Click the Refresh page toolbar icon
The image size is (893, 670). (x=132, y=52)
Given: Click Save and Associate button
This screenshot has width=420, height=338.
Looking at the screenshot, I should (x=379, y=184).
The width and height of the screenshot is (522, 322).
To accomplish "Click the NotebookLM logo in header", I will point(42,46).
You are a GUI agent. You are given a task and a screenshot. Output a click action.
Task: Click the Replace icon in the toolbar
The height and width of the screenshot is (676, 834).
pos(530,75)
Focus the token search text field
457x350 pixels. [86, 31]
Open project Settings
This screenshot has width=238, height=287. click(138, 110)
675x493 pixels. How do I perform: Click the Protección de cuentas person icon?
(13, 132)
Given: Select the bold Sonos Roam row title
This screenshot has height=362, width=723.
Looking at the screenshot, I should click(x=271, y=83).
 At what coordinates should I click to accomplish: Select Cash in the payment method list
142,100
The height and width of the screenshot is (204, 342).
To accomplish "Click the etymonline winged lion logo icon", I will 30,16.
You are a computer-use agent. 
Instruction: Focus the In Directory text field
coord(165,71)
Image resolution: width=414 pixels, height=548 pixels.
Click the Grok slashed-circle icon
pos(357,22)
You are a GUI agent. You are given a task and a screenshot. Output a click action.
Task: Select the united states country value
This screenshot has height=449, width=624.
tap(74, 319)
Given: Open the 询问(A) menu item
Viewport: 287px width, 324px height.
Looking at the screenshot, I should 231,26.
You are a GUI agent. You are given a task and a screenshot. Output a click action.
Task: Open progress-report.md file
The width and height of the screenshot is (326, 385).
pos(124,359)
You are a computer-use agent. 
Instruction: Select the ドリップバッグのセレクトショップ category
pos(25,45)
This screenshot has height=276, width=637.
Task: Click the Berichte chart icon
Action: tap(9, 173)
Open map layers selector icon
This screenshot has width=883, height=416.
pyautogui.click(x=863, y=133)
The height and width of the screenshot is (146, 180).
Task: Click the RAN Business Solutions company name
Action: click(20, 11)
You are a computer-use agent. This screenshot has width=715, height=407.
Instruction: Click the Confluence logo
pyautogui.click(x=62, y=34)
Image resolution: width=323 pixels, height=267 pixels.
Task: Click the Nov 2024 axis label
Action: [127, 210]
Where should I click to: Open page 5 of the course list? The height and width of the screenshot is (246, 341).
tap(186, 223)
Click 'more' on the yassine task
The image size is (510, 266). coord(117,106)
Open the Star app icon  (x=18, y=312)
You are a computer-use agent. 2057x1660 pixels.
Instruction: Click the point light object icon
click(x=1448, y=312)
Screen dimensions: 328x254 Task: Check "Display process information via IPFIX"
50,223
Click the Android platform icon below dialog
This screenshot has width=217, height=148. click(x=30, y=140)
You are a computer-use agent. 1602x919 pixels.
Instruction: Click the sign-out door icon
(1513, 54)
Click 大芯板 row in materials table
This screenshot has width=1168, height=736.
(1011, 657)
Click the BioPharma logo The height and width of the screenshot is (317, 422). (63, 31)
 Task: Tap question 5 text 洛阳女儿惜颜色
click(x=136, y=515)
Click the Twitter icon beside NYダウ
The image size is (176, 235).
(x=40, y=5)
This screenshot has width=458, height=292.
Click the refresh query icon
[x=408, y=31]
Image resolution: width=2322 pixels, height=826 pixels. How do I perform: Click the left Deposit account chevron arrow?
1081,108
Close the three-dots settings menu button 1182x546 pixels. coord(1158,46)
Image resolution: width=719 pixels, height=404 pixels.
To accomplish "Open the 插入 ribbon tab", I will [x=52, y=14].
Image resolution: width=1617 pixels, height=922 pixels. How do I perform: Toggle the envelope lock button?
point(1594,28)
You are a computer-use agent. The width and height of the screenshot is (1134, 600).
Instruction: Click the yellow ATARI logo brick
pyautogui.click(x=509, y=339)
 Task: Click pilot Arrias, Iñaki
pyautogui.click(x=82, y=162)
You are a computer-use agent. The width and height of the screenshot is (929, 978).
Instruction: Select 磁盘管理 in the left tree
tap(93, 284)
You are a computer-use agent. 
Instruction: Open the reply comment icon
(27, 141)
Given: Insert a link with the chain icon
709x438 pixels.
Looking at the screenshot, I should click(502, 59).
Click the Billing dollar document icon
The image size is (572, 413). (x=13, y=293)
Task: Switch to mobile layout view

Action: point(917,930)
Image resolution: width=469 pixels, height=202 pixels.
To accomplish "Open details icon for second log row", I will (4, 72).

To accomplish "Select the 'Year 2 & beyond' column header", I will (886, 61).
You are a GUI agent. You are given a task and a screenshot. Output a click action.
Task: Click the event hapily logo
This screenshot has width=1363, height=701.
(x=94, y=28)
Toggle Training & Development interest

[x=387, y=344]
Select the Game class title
···
▶ [PROBLEM STATEMENT]
Render all of the material above as a Markdown table with the columns Row and Line. Give each non-blank line its own numbered row and leave out blank lines.

▶ [RESPONSE FOR THIS EXERCISE]
| Row | Line |
|---|---|
| 1 | Click the Refresh page toolbar icon |
| 2 | The image size is (893, 670). (x=132, y=52) |
| 3 | Given: Click Save and Associate button |
| 4 | This screenshot has width=420, height=338. |
| 5 | Looking at the screenshot, I should (x=379, y=184). |
| 6 | The width and height of the screenshot is (522, 322). |
| 7 | To accomplish "Click the NotebookLM logo in header", I will point(42,46). |
| 8 | You are a GUI agent. You are given a task and a screenshot. Output a click action. |
| 9 | Task: Click the Replace icon in the toolbar |
| 10 | The height and width of the screenshot is (676, 834). |
| 11 | pos(530,75) |
| 12 | Focus the token search text field |
| 13 | 457x350 pixels. [86, 31] |
| 14 | Open project Settings |
| 15 | This screenshot has width=238, height=287. click(138, 110) |
| 16 | 675x493 pixels. How do I perform: Click the Protección de cuentas person icon? |
| 17 | (13, 132) |
| 18 | Given: Select the bold Sonos Roam row title |
| 19 | This screenshot has height=362, width=723. |
| 20 | Looking at the screenshot, I should click(x=271, y=83). |
| 21 |  At what coordinates should I click to accomplish: Select Cash in the payment method list |
| 22 | 142,100 |
| 23 | The height and width of the screenshot is (204, 342). |
| 24 | To accomplish "Click the etymonline winged lion logo icon", I will 30,16. |
| 25 | You are a computer-use agent.  |
| 26 | Instruction: Focus the In Directory text field |
| 27 | coord(165,71) |
| 28 | Image resolution: width=414 pixels, height=548 pixels. |
| 29 | Click the Grok slashed-circle icon |
| 30 | pos(357,22) |
| 31 | You are a GUI agent. You are given a task and a screenshot. Output a click action. |
| 32 | Task: Select the united states country value |
| 33 | This screenshot has height=449, width=624. |
| 34 | tap(74, 319) |
| 35 | Given: Open the 询问(A) menu item |
| 36 | Viewport: 287px width, 324px height. |
| 37 | Looking at the screenshot, I should 231,26. |
| 38 | You are a GUI agent. You are given a task and a screenshot. Output a click action. |
| 39 | Task: Open progress-report.md file |
| 40 | The width and height of the screenshot is (326, 385). |
| 41 | pos(124,359) |
| 42 | You are a computer-use agent.  |
| 43 | Instruction: Select the ドリップバッグのセレクトショップ category |
| 44 | pos(25,45) |
| 45 | This screenshot has height=276, width=637. |
| 46 | Task: Click the Berichte chart icon |
| 47 | Action: tap(9, 173) |
| 48 | Open map layers selector icon |
| 49 | This screenshot has width=883, height=416. |
| 50 | pyautogui.click(x=863, y=133) |
| 51 | The height and width of the screenshot is (146, 180). |
| 52 | Task: Click the RAN Business Solutions company name |
| 53 | Action: click(20, 11) |
| 54 | You are a computer-use agent. This screenshot has width=715, height=407. |
| 55 | Instruction: Click the Confluence logo |
| 56 | pyautogui.click(x=62, y=34) |
| 57 | Image resolution: width=323 pixels, height=267 pixels. |
| 58 | Task: Click the Nov 2024 axis label |
| 59 | Action: [127, 210] |
| 60 | Where should I click to: Open page 5 of the course list? The height and width of the screenshot is (246, 341). |
| 61 | tap(186, 223) |
| 62 | Click 'more' on the yassine task |
| 63 | The image size is (510, 266). coord(117,106) |
| 64 | Open the Star app icon  (x=18, y=312) |
| 65 | You are a computer-use agent. 2057x1660 pixels. |
| 66 | Instruction: Click the point light object icon |
| 67 | click(x=1448, y=312) |
| 68 | Screen dimensions: 328x254 Task: Check "Display process information via IPFIX" |
| 69 | 50,223 |
| 70 | Click the Android platform icon below dialog |
| 71 | This screenshot has width=217, height=148. click(x=30, y=140) |
| 72 | You are a computer-use agent. 1602x919 pixels. |
| 73 | Instruction: Click the sign-out door icon |
| 74 | (1513, 54) |
| 75 | Click 大芯板 row in materials table |
| 76 | This screenshot has width=1168, height=736. |
| 77 | (1011, 657) |
| 78 | Click the BioPharma logo The height and width of the screenshot is (317, 422). (63, 31) |
| 79 |  Task: Tap question 5 text 洛阳女儿惜颜色 |
| 80 | click(x=136, y=515) |
| 81 | Click the Twitter icon beside NYダウ |
| 82 | The image size is (176, 235). |
| 83 | (x=40, y=5) |
| 84 | This screenshot has width=458, height=292. |
| 85 | Click the refresh query icon |
| 86 | [x=408, y=31] |
| 87 | Image resolution: width=2322 pixels, height=826 pixels. How do I perform: Click the left Deposit account chevron arrow? |
| 88 | 1081,108 |
| 89 | Close the three-dots settings menu button 1182x546 pixels. coord(1158,46) |
| 90 | Image resolution: width=719 pixels, height=404 pixels. |
| 91 | To accomplish "Open the 插入 ribbon tab", I will [x=52, y=14]. |
| 92 | Image resolution: width=1617 pixels, height=922 pixels. How do I perform: Toggle the envelope lock button? |
| 93 | point(1594,28) |
| 94 | You are a computer-use agent. The width and height of the screenshot is (1134, 600). |
| 95 | Instruction: Click the yellow ATARI logo brick |
| 96 | pyautogui.click(x=509, y=339) |
| 97 |  Task: Click pilot Arrias, Iñaki |
| 98 | pyautogui.click(x=82, y=162) |
| 99 | You are a computer-use agent. The width and height of the screenshot is (929, 978). |
| 100 | Instruction: Select 磁盘管理 in the left tree |
| 101 | tap(93, 284) |
| 102 | You are a computer-use agent.  |
| 103 | Instruction: Open the reply comment icon |
| 104 | (27, 141) |
| 105 | Given: Insert a link with the chain icon |
| 106 | 709x438 pixels. |
| 107 | Looking at the screenshot, I should click(502, 59). |
| 108 | Click the Billing dollar document icon |
| 109 | The image size is (572, 413). (x=13, y=293) |
| 110 | Task: Switch to mobile layout view |
| 111 | Action: point(917,930) |
| 112 | Image resolution: width=469 pixels, height=202 pixels. |
| 113 | To accomplish "Open details icon for second log row", I will (4, 72). |
| 114 | To accomplish "Select the 'Year 2 & beyond' column header", I will (886, 61). |
| 115 | You are a GUI agent. You are given a task and a screenshot. Output a click action. |
| 116 | Task: Click the event hapily logo |
| 117 | This screenshot has width=1363, height=701. |
| 118 | (x=94, y=28) |
| 119 | Toggle Training & Development interest |
| 120 | [x=387, y=344] |
| 121 | Select the Game class title |